What the task requires – Can you transcribe every entry word for word, skipping the images?
### Supplied material
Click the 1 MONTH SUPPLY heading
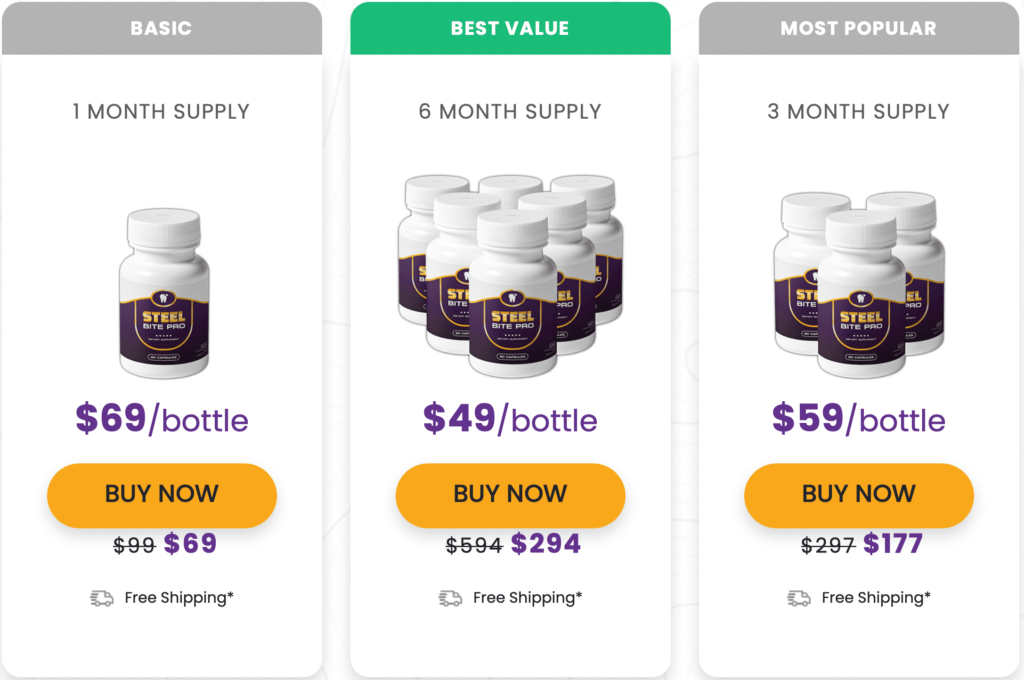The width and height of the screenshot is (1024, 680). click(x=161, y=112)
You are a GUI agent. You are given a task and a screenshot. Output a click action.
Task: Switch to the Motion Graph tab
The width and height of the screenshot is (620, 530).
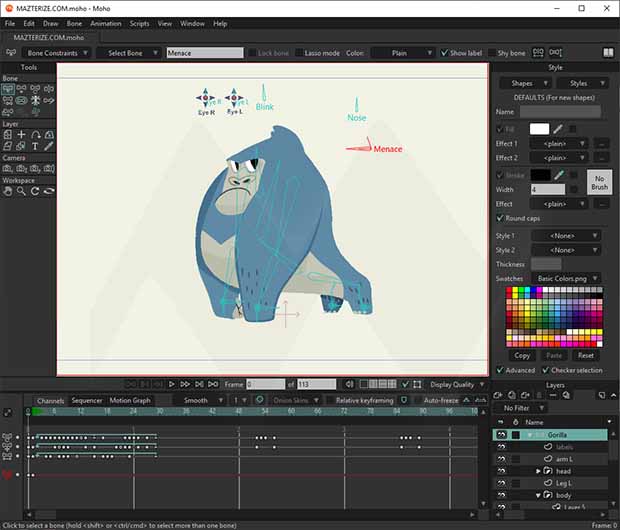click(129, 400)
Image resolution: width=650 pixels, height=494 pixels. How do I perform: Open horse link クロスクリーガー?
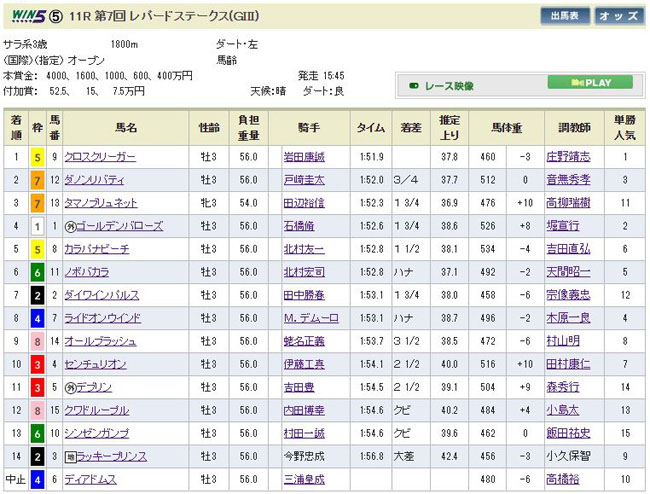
######
Answer space –
Click the 1 MONTH SUPPLY heading
The width and height of the screenshot is (1024, 680). click(x=161, y=112)
You are a GUI agent. You are given a task and a screenshot. Output a click action.
Task: Switch to the Motion Graph tab
The width and height of the screenshot is (620, 530).
click(129, 400)
Image resolution: width=650 pixels, height=494 pixels. How do I perform: Open horse link クロスクリーガー?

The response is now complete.